Work required: Pick out and copy every line in the items below that contains the string "Click". Matching is case-sensitive.

Supplied information:
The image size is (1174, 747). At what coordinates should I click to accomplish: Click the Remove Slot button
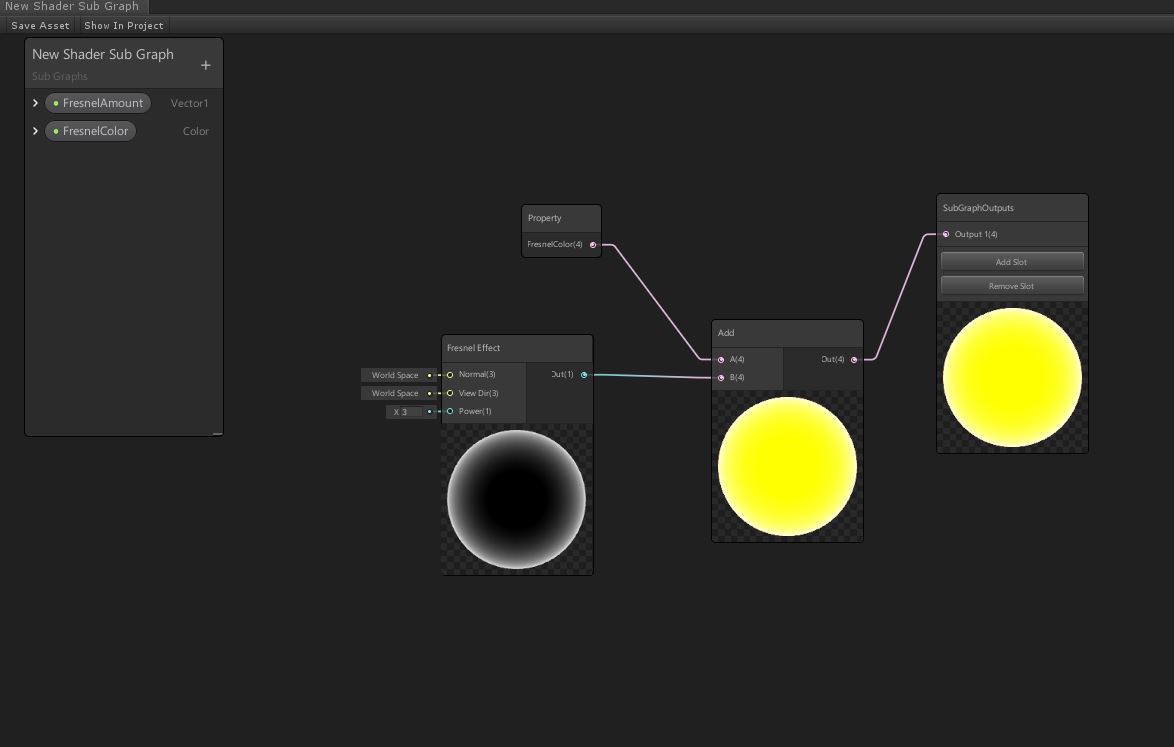coord(1011,286)
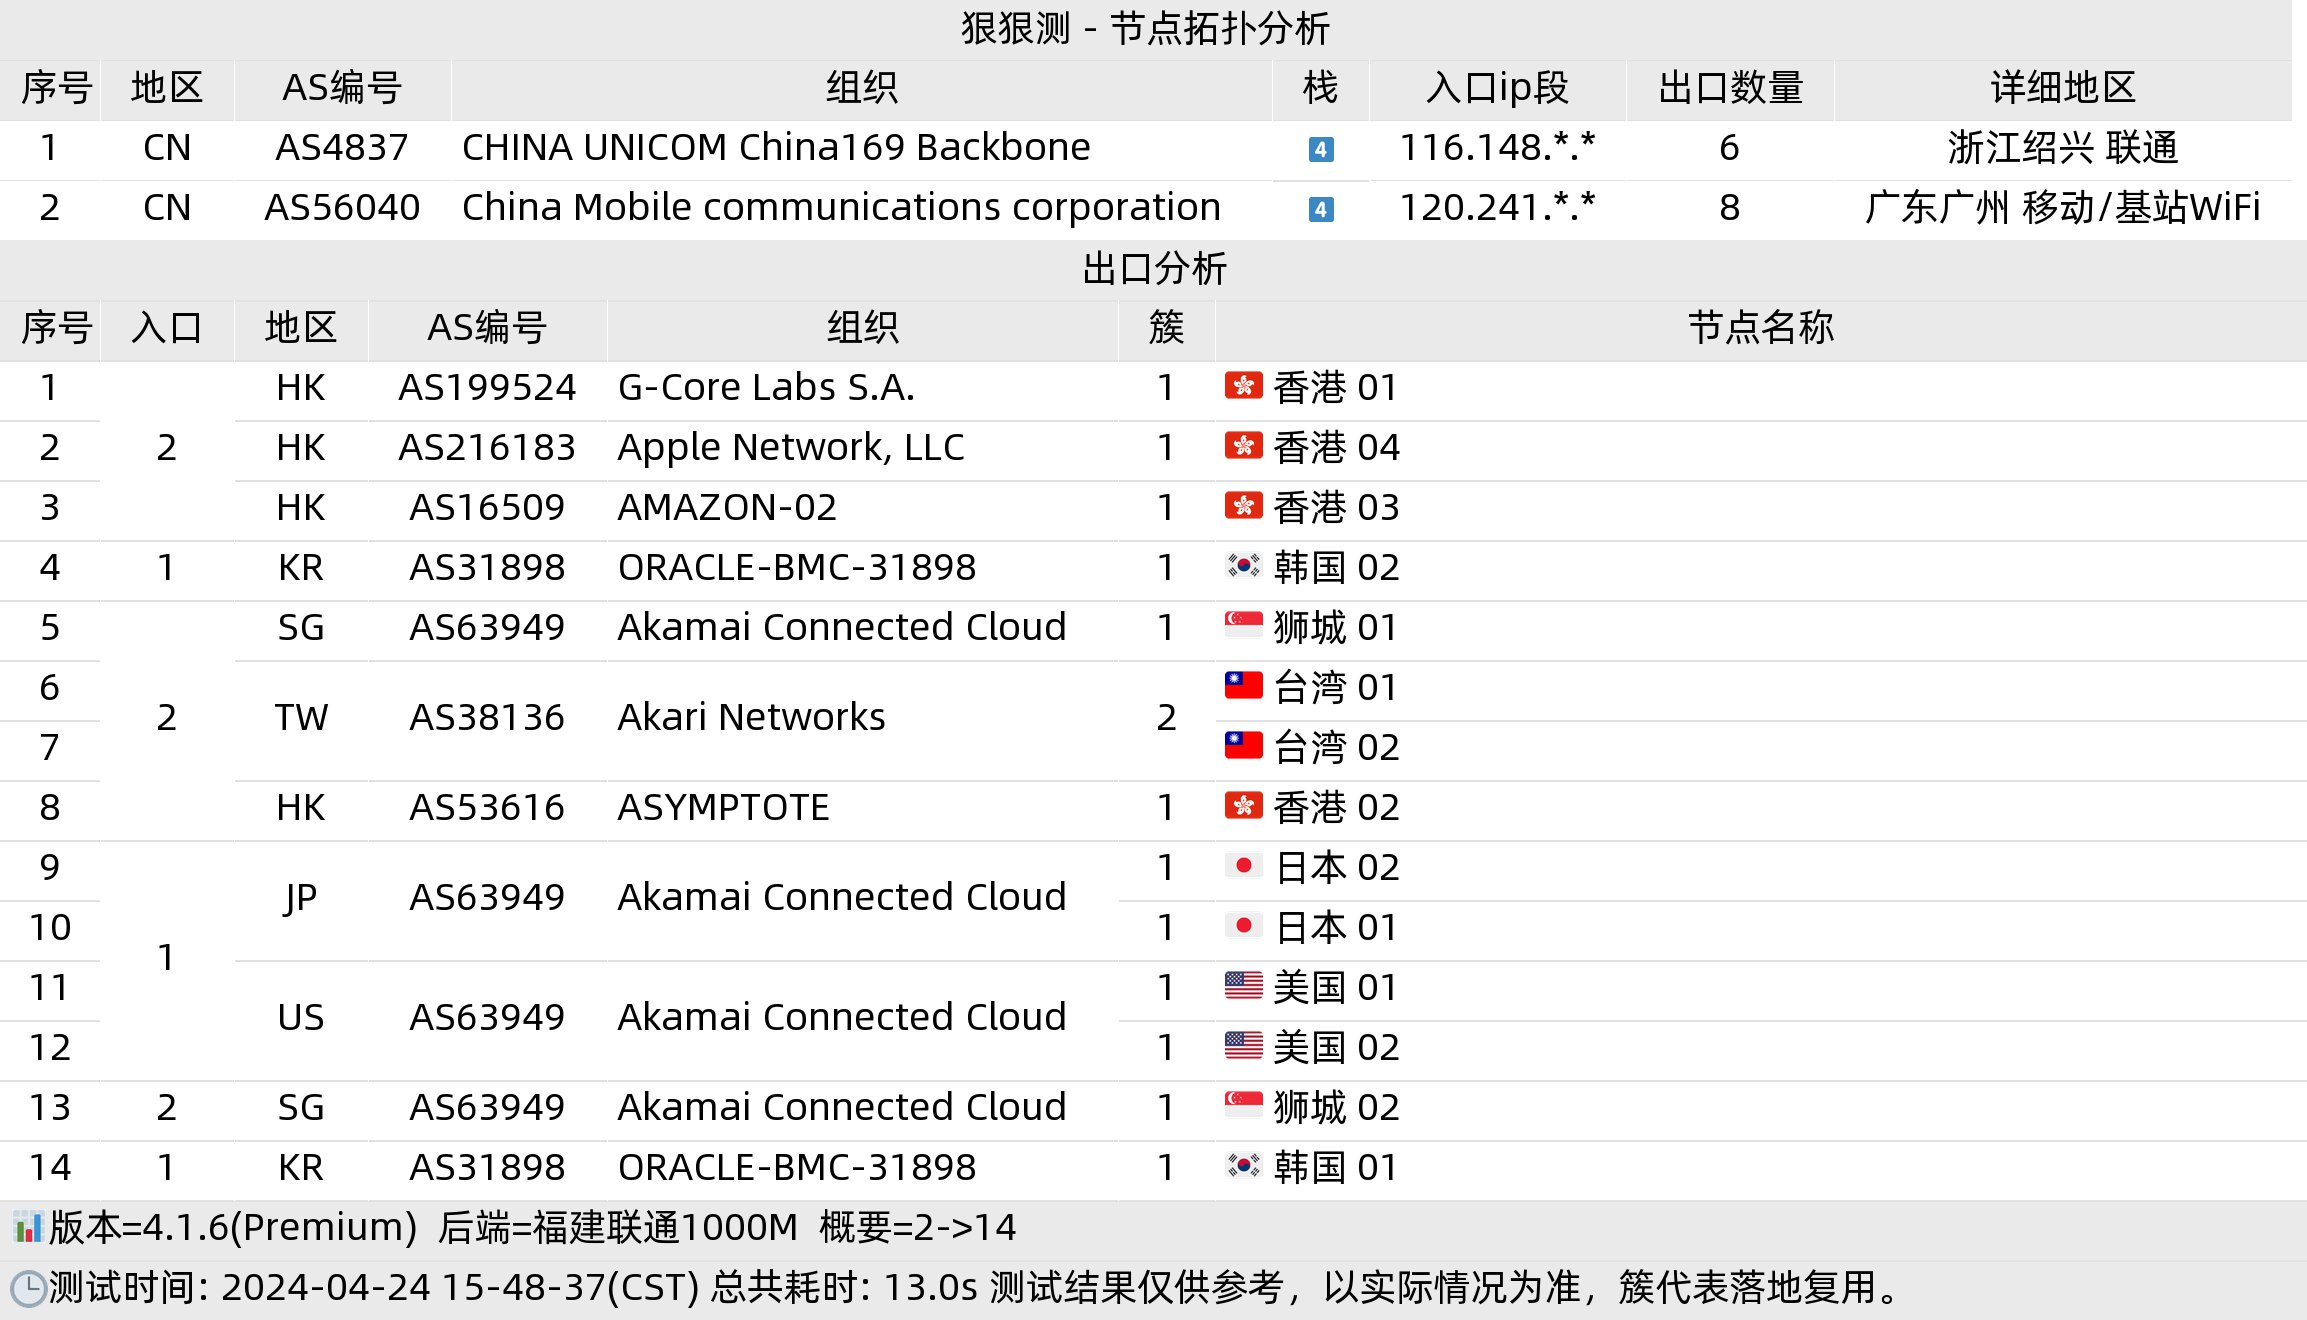
Task: Click the 出口数量 column header
Action: (1730, 88)
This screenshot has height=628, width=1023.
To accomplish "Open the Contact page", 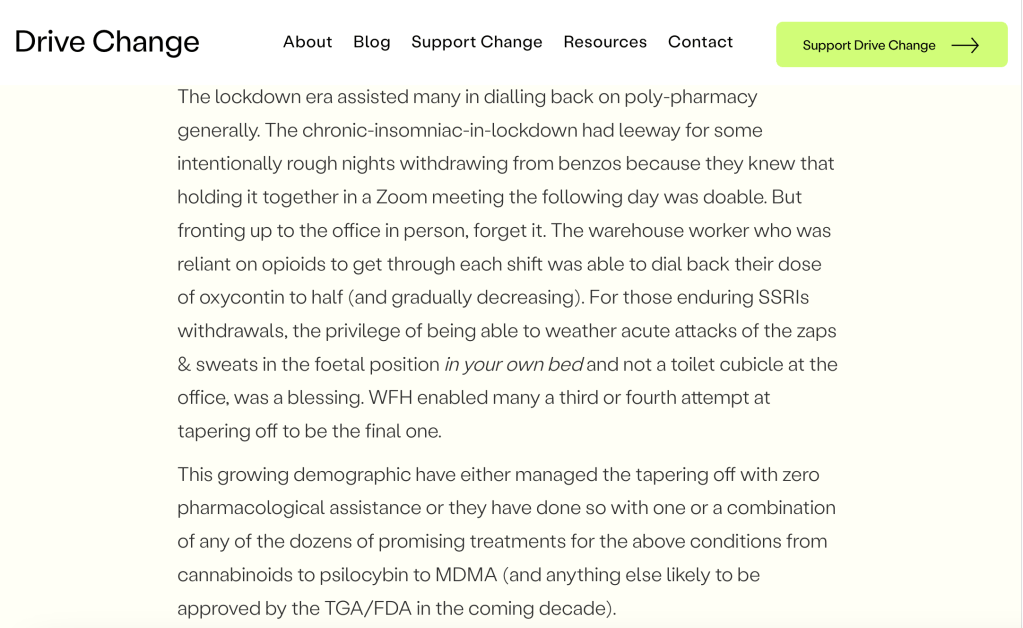I will tap(700, 42).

The solution:
The image size is (1174, 747). At what coordinates should I click to accomplish: Click the Remove Slot button
Task: Click the 出口数量 column header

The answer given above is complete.